Scalable Machine Learning on the MapR Data Platform via SparkR and H2O

Contributed by

10 min read

This is the second installment in our blog series about deep learning. In this series, we will discuss the deep learning technology, available frameworks/tools, and how to scale deep learning using big data architecture. Read the first blog post: "Deep Learning: What Are My Options?"

Introduction

With the release of Spark 2.0, R users are able not only to process large-scale datasets that a single machine cannot handle by leveraging cluster resources but also to apply all advanced algorithms in Spark MLlib and H2O.ai. Most importantly, this capability can be achieved within RStudio, a very popular tool among analysts and data scientists.

This blog is intended to provide a step-by-step guide on how to connect to the MapR Data Platform from R in yarn-client mode via sparklyr. It focuses, in particular, on submitting Spark jobs from RStudio on Mac, running machine learning models on cluster, and collecting output to local machine for visualization.

Prerequisites:

  1. MapR Sandbox, with Apache Spark (2.0 or above) installed
  2. Install the MapR client on Mac OS X
  3. Install R and RStudio on Mac OS X
  4. Install Sparkling Water on Mac OS X Install all required R packages

Getting Started:

  1. Make sure you have the MapR client and Spark installed on your machine by testing /opt/mapr/bin/hadoop fs -ls / and the Spark shell (e.g. version 2.0.1) /opt/mapr/spark/spark-2.0.1/bin/spark-shell --master yarn. You are almost there if you can see the below outputs after executing the command.

Testing MapR client by using Hadoop fs -ls:

Picture 1

Testing Spark by launching spark-shell:

Picture 2

  1. Make sure that the following R packages are installed on your machine:
  2. sparklyr
  3. dplyr
  4. DBI
  5. h2o
  6. rsparkling

In this blog post, we are going to use German credit data, which is available on UCI Machine Learning Repository). This dataset classifies people described by a set of attributes as good or bad credit risks.

Environment Setup and Data Loading

The following R script demonstrates how to set environment variables and create Spark context in RStudio.
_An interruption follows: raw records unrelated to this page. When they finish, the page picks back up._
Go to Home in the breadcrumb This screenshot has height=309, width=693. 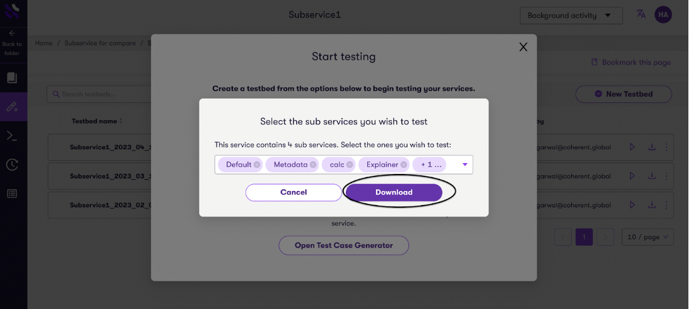(x=44, y=44)
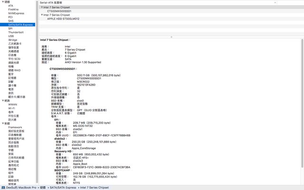Collapse second Intel 7 Series Chipset triangle
Viewport: 304px width, 190px height.
(42, 15)
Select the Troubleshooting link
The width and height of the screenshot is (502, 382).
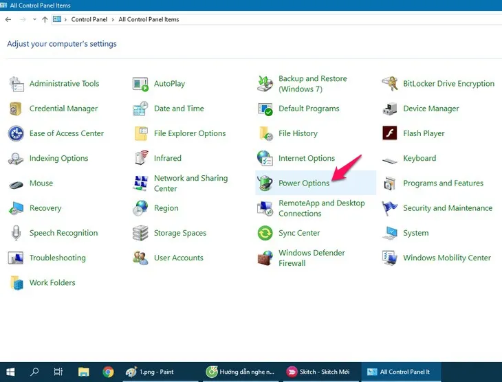(x=57, y=258)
This set-up will enable users to make use of Spark MLlib from within the R environment.

Sys.setenv(LC_CTYPE = "en_US.UTF-8")
Sys.setenv(LC_ALL = "en_US.UTF-8")
Sys.setenv(SPARK_HOME = "/opt/mapr/spark/spark-2.0.1")
Sys.setenv(HADOOP_CONF_DIR = "/opt/mapr/hadoop/hadoop-2.7.0/etc/hadoop")

library(sparklyr)
library(dplyr)
library(DBI)

sc <- spark_connect("yarn-client")

Alternatively, if one would like to set up a H2O cloud inside the Spark cluster and explore machine learning algorithms in Sparkling Water (H2O), the below scripts would make it happen.
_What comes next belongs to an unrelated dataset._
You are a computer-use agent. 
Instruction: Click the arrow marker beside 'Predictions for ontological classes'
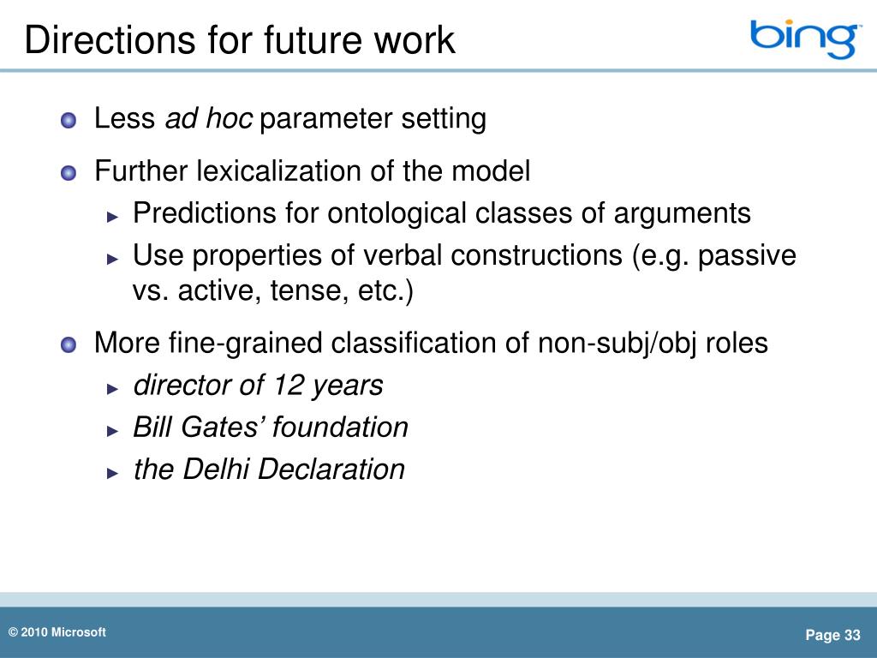coord(113,217)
Sys.setenv(LC_CTYPE = "en_US.UTF-8")
Sys.setenv(LC_ALL = "en_US.UTF-8")
Sys.setenv(SPARK_HOME = "/opt/mapr/spark/spark-2.0.1")
Sys.setenv(HADOOP_CONF_DIR = "/opt/mapr/hadoop/hadoop-2.7.0/etc/hadoop")

library(sparklyr)
library(h2o)
options(rsparkling.sparklingwater.version = "2.0.5")
library(rsparkling)
library(dplyr)

sc <- spark_connect("yarn-client")

There is no header or column names for German credit data, so we need to specify column names as well as column type via the below scripts.

named_vct_colclasses <- c("double", "double", "double", "double", "double", "double",    
"double", "double", "double", "double", "double", "double", "double",    
"double", "double", "double", "double", "double", "double", "double",       
"double")

names(named_vct_colclasses) <- c("creditability", "balance", "duration", "history", "purpose",
                               "amount", "savings", "employment", "instPercent", "sexMarried",
                               "guarantors", "residenceDuration", "assets", "age",
                               "concCredit", "apartment", "credits", "occupation",
                               "dependents", "hasPhone", "foreign")
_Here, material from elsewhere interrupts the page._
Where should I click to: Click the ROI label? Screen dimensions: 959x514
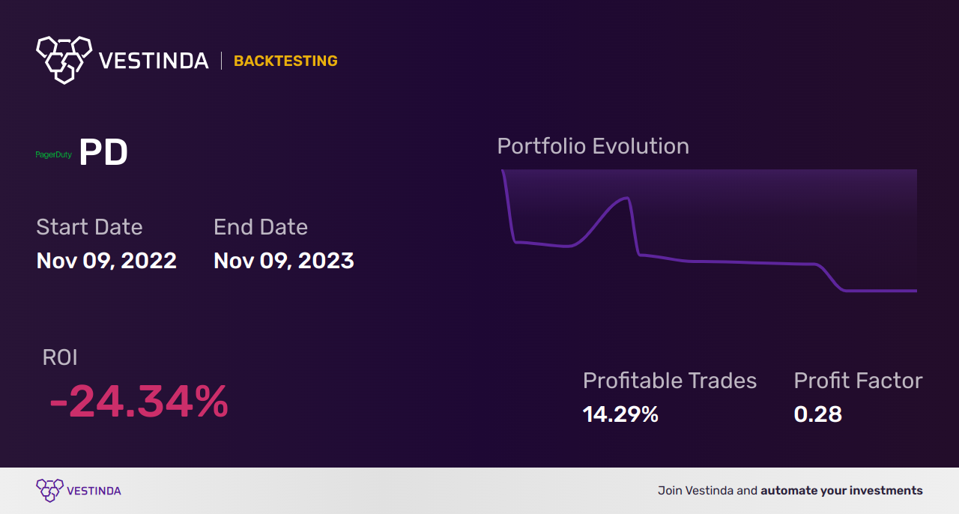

Next, the German credit data (csv format) will be loaded into a Spark DataFrame for further manipulation.

german_credit <- spark_read_csv(sc, "table_credit","maprfs:///user/yic1/germancredit.csv",  
header = FALSE,
columns = named_vct_colclasses,
infer_schema= FALSE)

It may take a while, depending on data size. Once it’s finished, one may have a rough idea of what it looks like by viewing Spark dataframe german_credit. It has 1000 records and only displays the first 10 rows and 10 columns.

Picture 3

Data Exploration and Feature Engineering

In order to gain a good understanding about data, we can do a quick exploration with the help of dplyr functionality.

german_credit %>% select(creditability, amount)  %>% group_by(creditability) %>%
summarise(num = n(), max_amt = max(amount), min_amt = min(amount))

For example, the above script gives the number of people in each credit risk group as well as the minimum and maximum amount. Seven hundred people are in the good credit risk group with 300 people in the bad credit risk group. People in the good credit risk group tend to have a lower credit amount than those in a bad credit risk group. Please keep in mind that all these operations happen on MapR Sandbox, rather than on my Mac. My Mac just serves as a point to submit tasks to be processed on a MapR cluster.

Picture 4

We intend to build a model to predict creditability. Before doing this task, we need to prepare some features. For instance, “amount” is a continuous variable, and we want to convert it into distinct ranges for model building.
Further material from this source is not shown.